Les déclarations et actions passées de plusieurs figures politiques françaises, perçues comme conciliantes envers le régime de Bachar al-Assad, refont surface après sa chute en Syrie. Les accusations portent sur des propos ambigus, des voyages controversés et un manque de condamnation des crimes attribués au régime syrien.
BulletsIn
- L’eurodéputé Raphaël Glucksmann a critiqué des personnalités politiques, citant Jean-Luc Mélenchon et le Rassemblement national (RN), pour avoir minimisé les crimes de Bachar al-Assad.
- Marine Le Pen, en 2015, a refusé de qualifier Bachar al-Assad de “barbare”, préférant “dirigeant autoritaire”, et a remis en doute l’usage d’armes chimiques par le régime.
- Plusieurs membres du RN, dont Thierry Mariani, ont visité Bachar al-Assad à de nombreuses reprises, le présentant comme un rempart contre l’islamisme radical.

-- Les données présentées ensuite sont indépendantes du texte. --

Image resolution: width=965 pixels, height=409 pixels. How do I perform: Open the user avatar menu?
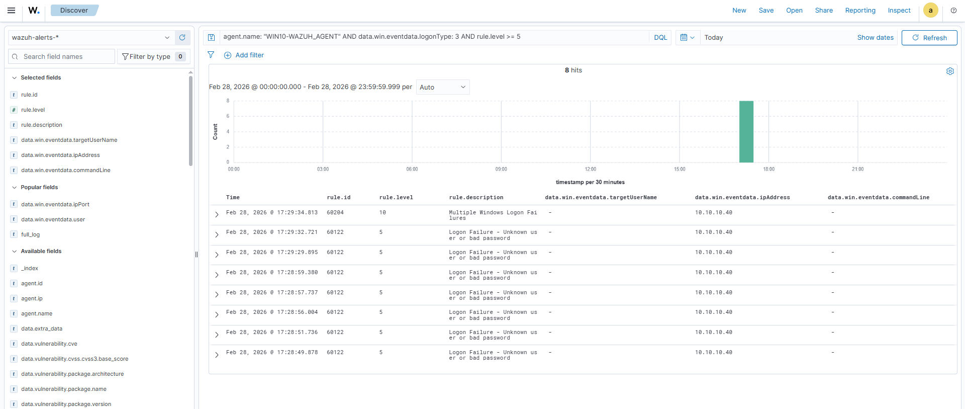(930, 11)
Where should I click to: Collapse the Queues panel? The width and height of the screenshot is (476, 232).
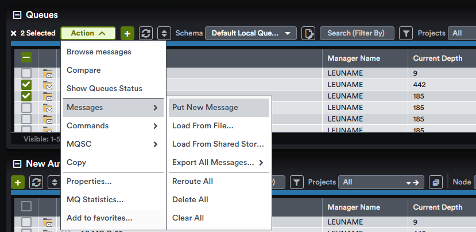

- En 2015, des parlementaires français de gauche et de droite ont rencontré Bachar al-Assad, suscitant des critiques du gouvernement français.
- Jean-Luc Mélenchon est accusé d’avoir justifié les bombardements russes en Syrie en 2015, bien qu’il se soit depuis exprimé contre le régime syrien.
- Jacques Chirac et Nicolas Sarkozy ont entretenu des relations cordiales avec le régime syrien avant la guerre civile de 2011.
- La répression de 2011 et l’attaque chimique de la Ghouta en 2013, attribuées au régime, ont marqué un tournant dans les relations entre la France et la Syrie.
- Le RN continue de défendre Bachar al-Assad, présentant son régime comme protecteur des minorités religieuses et un rempart contre le chaos islamiste.
- Nathalie Loiseau (Horizons) et d’autres critiquent la complaisance passée de figures politiques envers un régime responsable de crimes de guerre.
- La chute de Bachar al-Assad relance les débats en France sur les prises de position passées concernant le régime syrien.